(DATA SUPPLIED begins)

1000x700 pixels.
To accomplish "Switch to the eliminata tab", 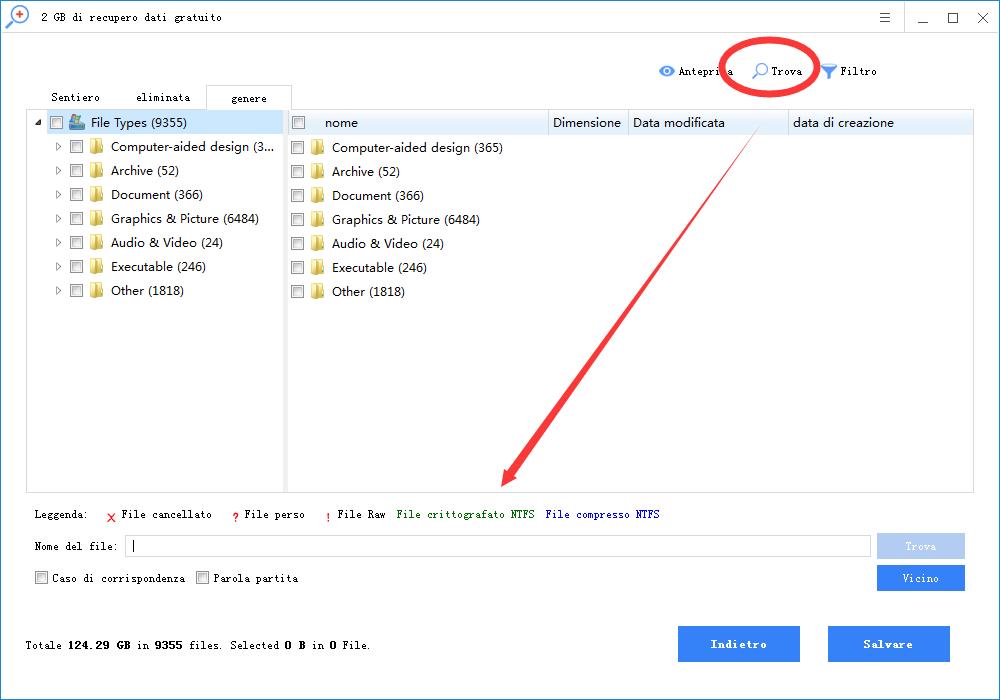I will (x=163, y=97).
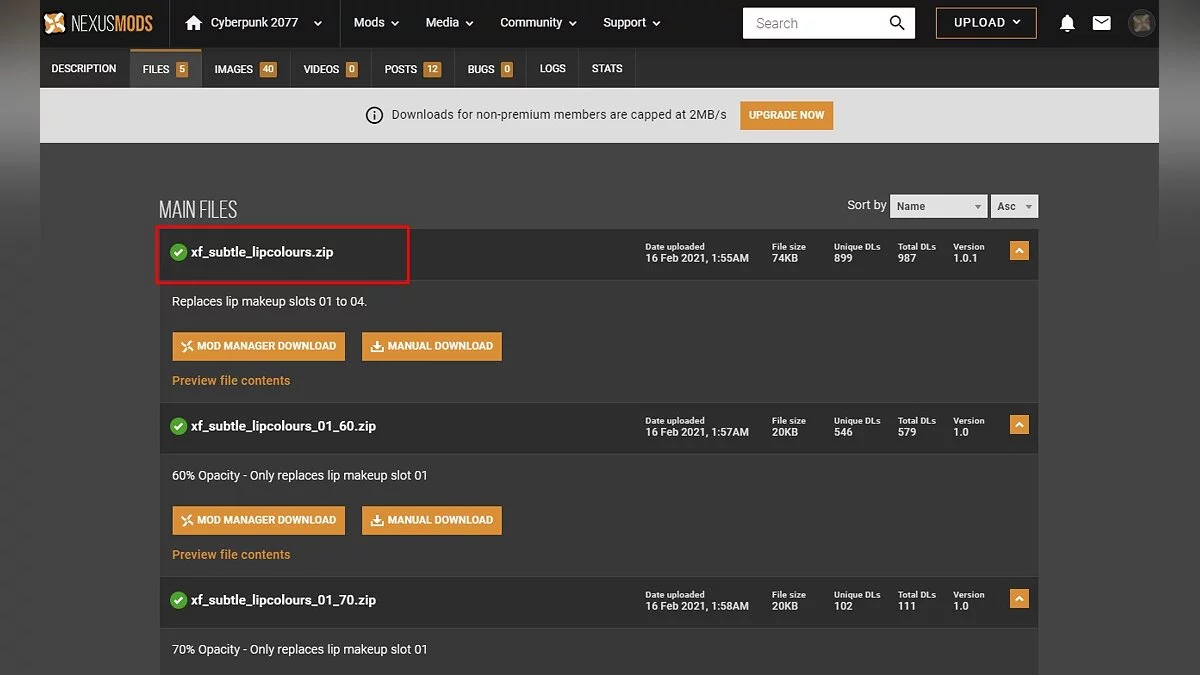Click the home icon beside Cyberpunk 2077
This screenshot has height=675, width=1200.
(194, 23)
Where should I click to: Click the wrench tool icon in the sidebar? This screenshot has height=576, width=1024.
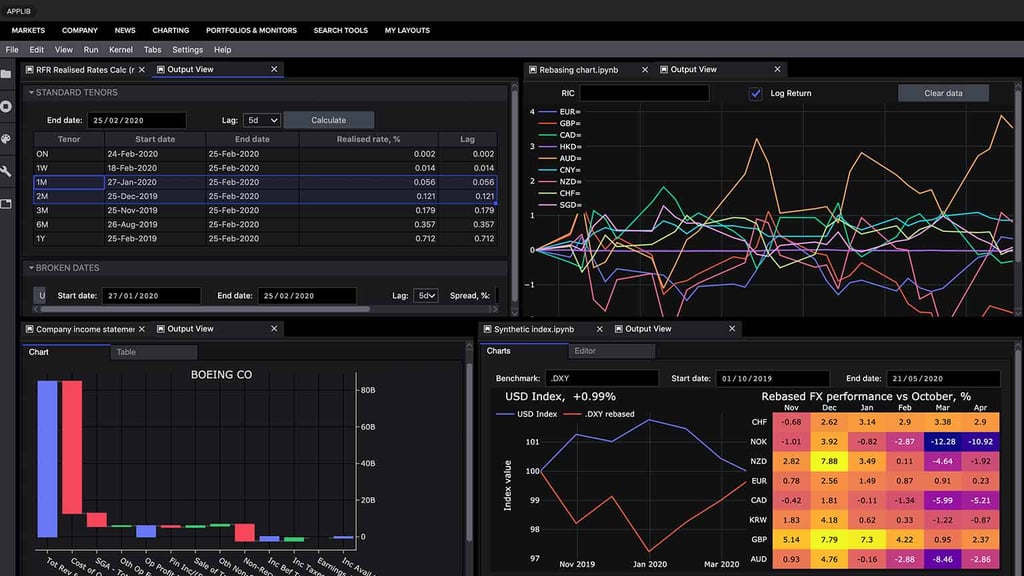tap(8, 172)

(DATA SUPPLIED ends)

▶ _WHAT IS NEEDED_: Please repeat the lines that run from the one holding "Where should I" to the last line of the material, both included, exactly and without pictures.

▶ _RESPONSE BOX_:
Where should I click to: Click the wrench tool icon in the sidebar? This screenshot has height=576, width=1024.
tap(8, 172)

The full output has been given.